### Directions
Since only part of the material below is wanted, output exactly the lines from the one with "Given: Click the" up to and including the one with "Viewport: 1287px width, 564px height.".

### Data for this task
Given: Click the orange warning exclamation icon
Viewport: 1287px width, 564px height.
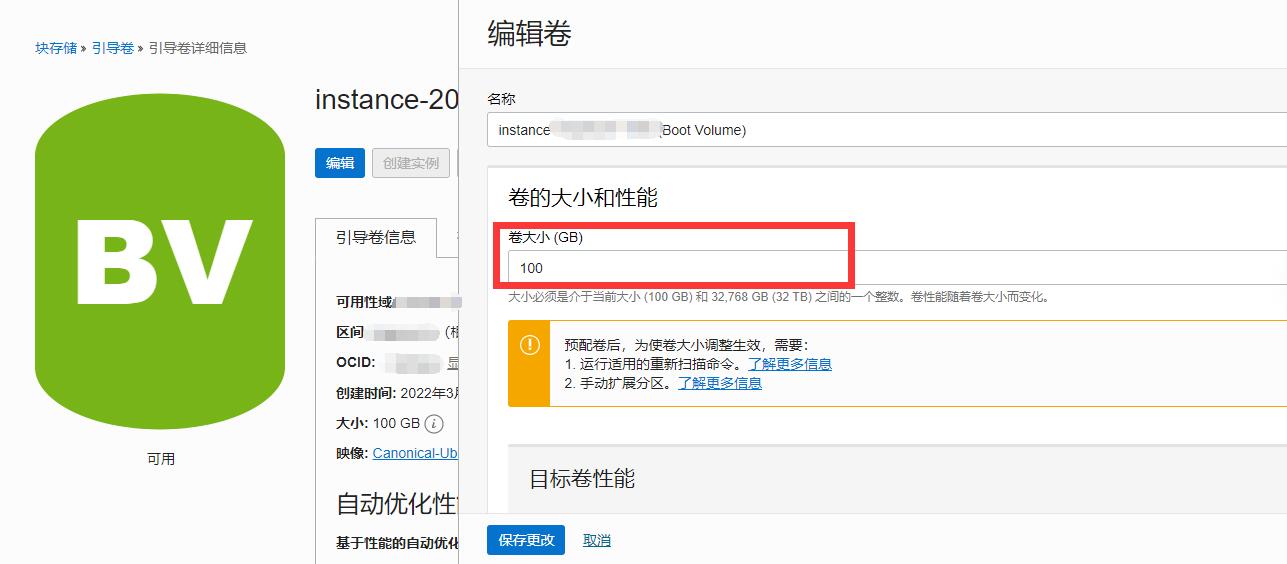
==
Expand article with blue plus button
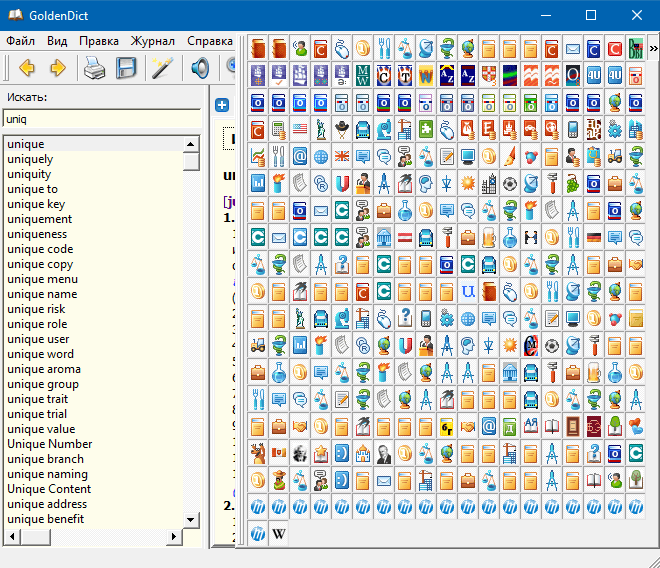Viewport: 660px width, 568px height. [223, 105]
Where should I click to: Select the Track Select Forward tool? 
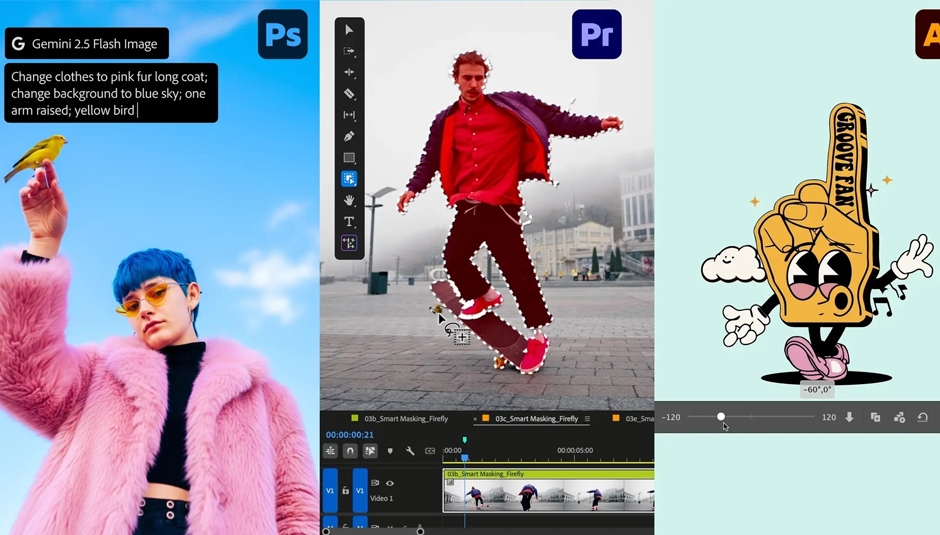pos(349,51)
==
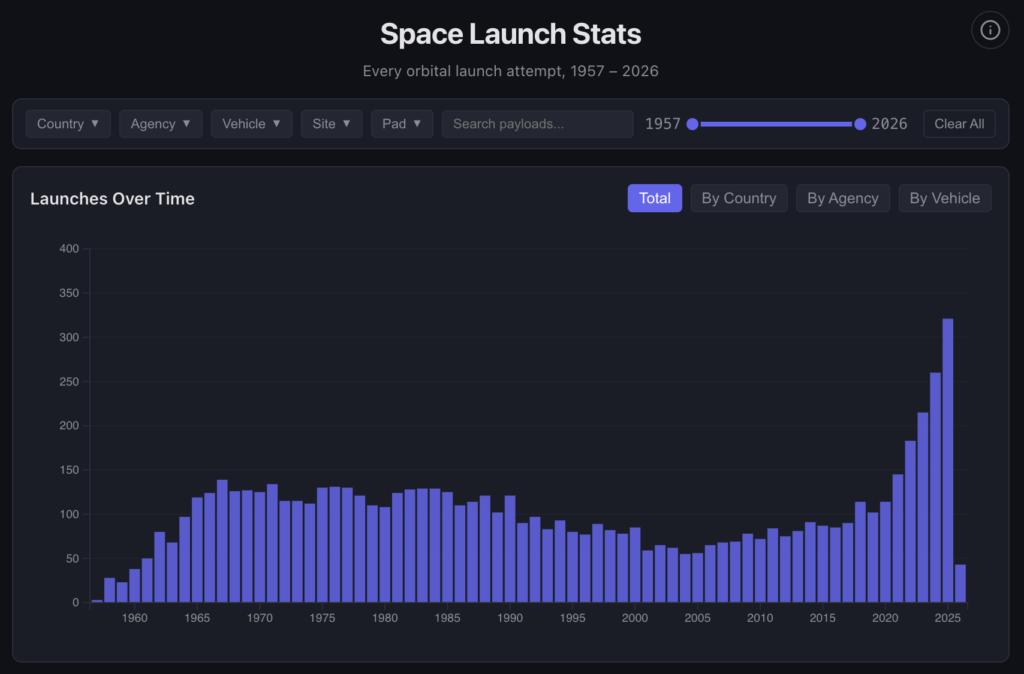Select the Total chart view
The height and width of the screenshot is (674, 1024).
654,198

### Exercise solution
Given: Click the orange warning exclamation icon
Viewport: 1287px width, 564px height.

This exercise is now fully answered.